• _Task brief_
Starting at the line that contains "Given: Click the WEBSITE HOME label", copy every line through the end of the records below exactly as written, leaving out pictures.

(Records for this task begins)

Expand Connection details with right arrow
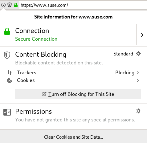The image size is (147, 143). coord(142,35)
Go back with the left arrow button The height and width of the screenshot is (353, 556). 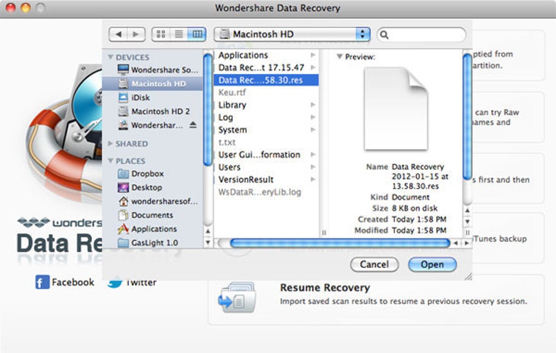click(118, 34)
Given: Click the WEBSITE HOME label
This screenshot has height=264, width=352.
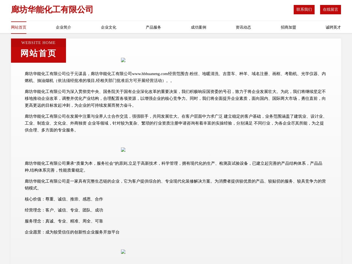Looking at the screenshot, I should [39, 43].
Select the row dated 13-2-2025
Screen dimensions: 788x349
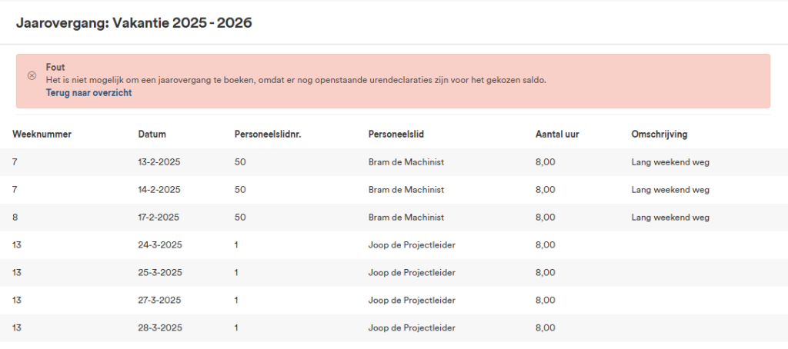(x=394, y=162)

(Records for this task ends)

• _Expected answer_
Given: Click the WEBSITE HOME label
This screenshot has height=264, width=352.
Looking at the screenshot, I should [39, 43].
Select the row dated 13-2-2025
Screen dimensions: 788x349
(x=394, y=162)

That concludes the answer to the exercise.